Text extract:
★ ★ ★ ★ ★

I will do this however: at the end of my discussion, I said that I regarded Mark’s argument as a tautology, where a controversial document is cited to prove the accuracy of the document itself, and that I regarded that device as intellectually dishonest. Mark’s response persuades me that my  assessment was unduly harsh and unfair, and I both retract and apologize to him for it.

Moreover, the fact that he chose to respond in person so quickly reaffirms my original favorable assessment of his professionalism and character.

Here is Mark Tapscott’s Comment of the Day on Item #4 in the post, “Easter Sunday Ethics Warm-Up, 4/12/2020: Missing The Easter Bunny”:

First, thank you for your kind words regarding my secular writing. I hope that my work in that area continues to merit your approbation. We are, as I believe Confucius is reputed to have said, “cursed to live in interesting times.”

Unfortunately, my reaction is not nearly so positive regarding your critique of my post on eight reasons to believe Jesus was literally resurrected from the dead three days after His crucifixion, just as He said He would be.

“Intellectually dishonest” and tautological? With all due respect, your readers deserve more candor than that from you. You accuse me of these two errors because: “All of his reasons are based on New Testament text. If one believes that the New Testament text is true and accurate, then you don’t need any more reasons. His is a self-ratifying argument.”

If my post was simply arguing for the credibility and historical accuracy of the New Testament, your statement might well more accurately represent what I wrote. I did indeed assume the accuracy of the New Testament accounts of Jesus’ resurrection, but the eight reasons I offered concerned characteristics of the scriptural accounts and events that point a reasonable reader to their credibility.

For example, the fact women were the first to find the empty tomb and to see the resurrected Christ is significant because in that culture the testimony of two women was required to equal that of one man in order to be credible. That the Gospels rely in part on testimony that was not automatically accepted suggests that the authors were being faithful to the facts in reporting what actually happened rather than inventions of what they hoped would be more persuasive to readers. That’s not a tautology, it’s a reasonable inference based on historical fact.

Merely rejecting the eight reasons because they are drawn from a source you reject has the scent of an ad hominem response and the look of an evasion. Do you agree with me about the significance of the Gospel authors’ reporting women were the first witnesses of the empty tomb and resurrected Jesus? Make your argument on that point and we can perhaps then have a productive discussion.

★ ★ ★ ★ ★

Dataset section:
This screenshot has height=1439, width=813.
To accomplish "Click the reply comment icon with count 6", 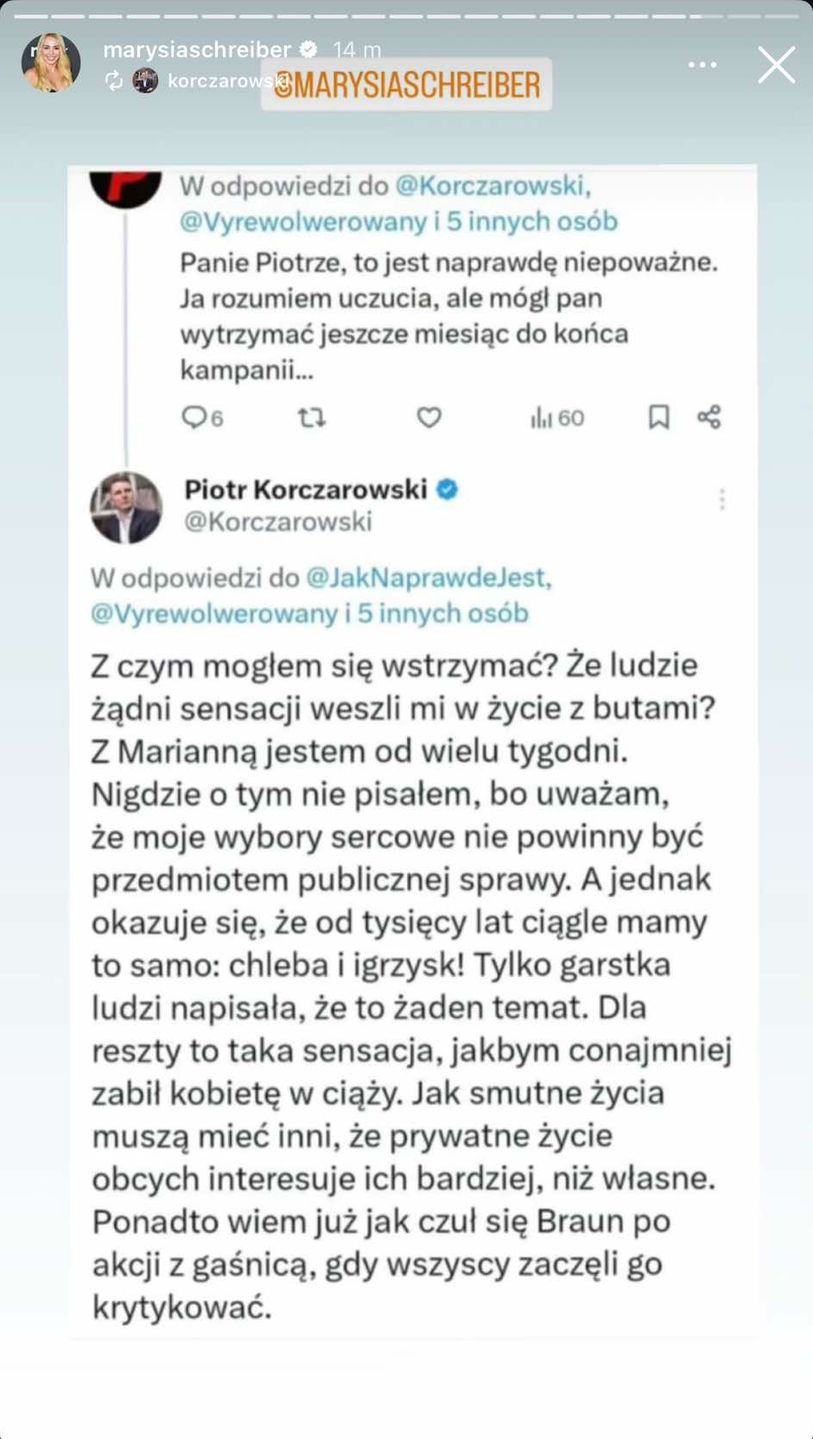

★ ★ ★ ★ ★

Exercise description:
From the blog post text above, pull out verbatim the part that opens with the words containing "I will do this" and closes with "professionalism and character.".

Correct response:
I will do this however: at the end of my discussion, I said that I regarded Mark’s argument as a tautology, where a controversial document is cited to prove the accuracy of the document itself, and that I regarded that device as intellectually dishonest. Mark’s response persuades me that my  assessment was unduly harsh and unfair, and I both retract and apologize to him for it.

Moreover, the fact that he chose to respond in person so quickly reaffirms my original favorable assessment of his professionalism and character.